──────── SELECTED EXTRACT ────────

Skip to content

Statement Deduplication

Executive Summary

First-class statement-level revision tracking at 1 trillion statement scale. MVP greenfield implementation with zero migration requirements.

Key Architectural Decisions

  • Statement IDs: Hash-only (no S-IDs, no mapping table)
  • Statement Granularity: Full statement block (mainsnak + qualifiers + references)
  • Deletion Lifecycle: Statements live forever (accessible via entity revision history)
  • Deduplication: Automatic via hash PRIMARY KEY (rapidhash)
  • Entity Revisions: Store hash arrays + properties + property_counts
  • Property-Based Loading: Intelligent frontend loading, demand-fetch only
  • Most-Used Statements: /statement/most_used endpoint for scientific analysis
  • Hard Delete Cleanup: Ref-count tracking with 180-day grace period
  • No Migration: Optimal architecture from day one (MVP greenfield)

Conceptual Model

Entity

Logical identifier only, no intrinsic state outside revisions.

  • entity_id (e.g., Q123)
  • entity_type (item, property, lexeme, …)

Statement

First-class citizen with stable identifier (hash).

  • statement_hash (rapidhash of statement JSON): 64-bit integer
  • Immutable snapshot of claims data including:
  • mainsnak
  • type
  • rank
  • qualifiers
  • references

Lifecycle

Creation

  1. Hash computed: rapidhash(statement_json)
  2. S3 object created: statements/{hash}.json
  3. Database record: INSERT INTO statement_content (content_hash, created_at)

Deduplication

If same statement content appears: 1. Hash already exists in statement_content table 2. S3 object already exists 3. Only ref_count increment needed

Usage Tracking

When statement added to entity revision: 1. Entity revision stores hash: statements: [hash1, hash2, ...] 2. ref_count in statement_content incremented

Deletion (Entity Hard-Delete)

──────── PROVIDED INFORMATION ────────

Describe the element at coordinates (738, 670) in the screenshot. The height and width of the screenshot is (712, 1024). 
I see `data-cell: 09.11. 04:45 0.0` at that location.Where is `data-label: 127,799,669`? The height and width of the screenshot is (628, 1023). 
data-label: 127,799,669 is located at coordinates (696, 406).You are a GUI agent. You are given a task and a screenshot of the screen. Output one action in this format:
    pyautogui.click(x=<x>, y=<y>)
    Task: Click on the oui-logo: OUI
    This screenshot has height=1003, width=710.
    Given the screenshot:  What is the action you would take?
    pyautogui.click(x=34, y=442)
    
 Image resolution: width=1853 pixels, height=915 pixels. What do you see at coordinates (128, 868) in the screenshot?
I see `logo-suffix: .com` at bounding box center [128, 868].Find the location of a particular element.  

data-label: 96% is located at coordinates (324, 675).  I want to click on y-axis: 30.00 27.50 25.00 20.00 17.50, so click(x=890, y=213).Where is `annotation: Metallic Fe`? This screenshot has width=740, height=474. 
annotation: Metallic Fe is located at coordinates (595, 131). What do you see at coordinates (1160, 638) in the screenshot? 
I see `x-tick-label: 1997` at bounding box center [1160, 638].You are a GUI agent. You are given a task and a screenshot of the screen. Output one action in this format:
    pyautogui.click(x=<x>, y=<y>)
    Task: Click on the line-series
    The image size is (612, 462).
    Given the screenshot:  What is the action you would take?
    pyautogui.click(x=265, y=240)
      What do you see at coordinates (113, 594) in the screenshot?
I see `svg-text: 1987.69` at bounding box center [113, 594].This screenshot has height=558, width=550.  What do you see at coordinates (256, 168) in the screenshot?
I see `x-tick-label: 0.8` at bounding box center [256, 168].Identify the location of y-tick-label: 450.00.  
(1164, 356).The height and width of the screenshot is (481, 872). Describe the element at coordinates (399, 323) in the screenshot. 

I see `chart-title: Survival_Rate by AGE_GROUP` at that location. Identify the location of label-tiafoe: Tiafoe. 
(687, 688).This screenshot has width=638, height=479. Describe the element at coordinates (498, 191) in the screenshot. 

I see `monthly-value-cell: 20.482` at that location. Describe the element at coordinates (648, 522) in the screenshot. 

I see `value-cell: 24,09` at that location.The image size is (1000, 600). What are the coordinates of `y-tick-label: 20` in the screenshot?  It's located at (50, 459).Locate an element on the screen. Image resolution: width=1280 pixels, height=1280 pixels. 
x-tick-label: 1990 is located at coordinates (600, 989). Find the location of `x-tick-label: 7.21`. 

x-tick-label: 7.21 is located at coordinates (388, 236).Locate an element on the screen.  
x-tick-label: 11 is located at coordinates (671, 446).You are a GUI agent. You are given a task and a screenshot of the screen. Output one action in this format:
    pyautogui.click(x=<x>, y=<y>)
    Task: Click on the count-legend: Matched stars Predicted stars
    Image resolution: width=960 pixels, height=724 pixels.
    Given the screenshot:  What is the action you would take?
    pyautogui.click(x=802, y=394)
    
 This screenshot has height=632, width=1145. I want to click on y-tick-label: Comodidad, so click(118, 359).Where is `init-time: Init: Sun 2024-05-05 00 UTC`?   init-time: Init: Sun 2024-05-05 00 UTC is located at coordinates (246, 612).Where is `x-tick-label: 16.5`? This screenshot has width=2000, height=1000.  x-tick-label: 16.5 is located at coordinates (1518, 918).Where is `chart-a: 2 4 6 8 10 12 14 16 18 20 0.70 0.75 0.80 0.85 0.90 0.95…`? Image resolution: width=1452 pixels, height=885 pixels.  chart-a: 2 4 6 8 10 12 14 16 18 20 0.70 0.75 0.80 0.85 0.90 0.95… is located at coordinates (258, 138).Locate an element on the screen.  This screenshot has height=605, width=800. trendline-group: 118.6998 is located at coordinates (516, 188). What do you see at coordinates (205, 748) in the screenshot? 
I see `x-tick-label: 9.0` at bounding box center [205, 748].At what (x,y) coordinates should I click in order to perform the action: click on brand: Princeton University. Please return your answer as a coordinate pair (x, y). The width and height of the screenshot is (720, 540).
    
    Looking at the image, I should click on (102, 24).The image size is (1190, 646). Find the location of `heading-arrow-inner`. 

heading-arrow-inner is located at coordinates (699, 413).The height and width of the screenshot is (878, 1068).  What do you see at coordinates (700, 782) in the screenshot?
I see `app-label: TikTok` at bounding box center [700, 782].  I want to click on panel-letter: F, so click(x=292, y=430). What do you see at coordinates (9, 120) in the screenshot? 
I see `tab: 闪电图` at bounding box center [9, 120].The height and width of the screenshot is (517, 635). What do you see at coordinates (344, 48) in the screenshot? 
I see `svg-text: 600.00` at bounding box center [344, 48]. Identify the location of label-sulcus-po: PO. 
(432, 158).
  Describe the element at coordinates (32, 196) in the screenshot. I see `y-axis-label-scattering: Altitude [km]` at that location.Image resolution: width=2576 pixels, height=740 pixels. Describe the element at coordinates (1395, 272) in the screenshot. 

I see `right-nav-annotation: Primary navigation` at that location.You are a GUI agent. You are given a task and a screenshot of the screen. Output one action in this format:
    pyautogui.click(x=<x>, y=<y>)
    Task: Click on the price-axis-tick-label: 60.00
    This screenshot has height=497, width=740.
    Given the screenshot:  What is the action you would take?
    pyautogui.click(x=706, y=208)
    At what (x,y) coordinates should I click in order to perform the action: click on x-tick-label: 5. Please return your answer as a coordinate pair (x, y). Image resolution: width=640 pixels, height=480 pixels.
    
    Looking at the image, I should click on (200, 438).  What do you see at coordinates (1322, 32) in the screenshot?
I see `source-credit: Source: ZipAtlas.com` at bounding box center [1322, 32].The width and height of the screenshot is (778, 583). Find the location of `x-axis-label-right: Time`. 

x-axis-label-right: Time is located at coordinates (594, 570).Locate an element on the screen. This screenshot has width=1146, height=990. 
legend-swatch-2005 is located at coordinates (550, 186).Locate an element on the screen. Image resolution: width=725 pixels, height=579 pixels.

────────

TASK ITEM: Carry on the statement deduplication design document from the point where it stops.

WRITTEN RESPONSE:
  1. ref_count decremented for all statements used by entity
  2. If ref_count reaches 0: cleanup job schedules deletion (180-day grace period)
  3. Statement object deleted from S3 and database
  4. Statement remains accessible via historical entity revisions

Storage Architecture

S3 Storage

Entity Revisions

s3://wikibase-revisions/entity/Q42/rev100.json
{
  "schema_version": "1.0.0",
  "revision_id": 100,
  "created_at": "2026-01-05T10:00:00Z",
  "entity_id": "Q42",
  "statements": [hash1, hash2, hash3],
  "properties": ["P31", "P569", "P19"],
  "property_counts": {"P31": 2, "P569": 1, "P19": 1},
  "content_hash": 11223344556677889,
  "metadata": {
    "labels": {...},
    "descriptions": {...}
  }
}

Statements

s3://wikibase-statements/987654321012345678.json
{
  "content_hash": 987654321012345678,
  "statement": {
    "mainsnak": {...},
    "type": "statement",
    "rank": "normal",
    "qualifiers": {...},
    "references": [...]
  },
  "created_at": "2026-01-05T09:00:00Z"
}

Storage Projections (1T statements)

  • Unique statements: 800B
  • Raw storage: 400 GB
  • Compressed (6:1 Brotli): 67 GB
  • Cost (S3 Standard): $1,541/month
  • Cost (Intelligent-Tiering): ~$536/month

Vitess Schema

Statement Content

statement_content (
    content_hash BIGINT PRIMARY KEY,
    created_at TIMESTAMP DEFAULT CURRENT_TIMESTAMP,
    ref_count INT DEFAULT 1,
    INDEX idx_ref_count (ref_count DESC)
)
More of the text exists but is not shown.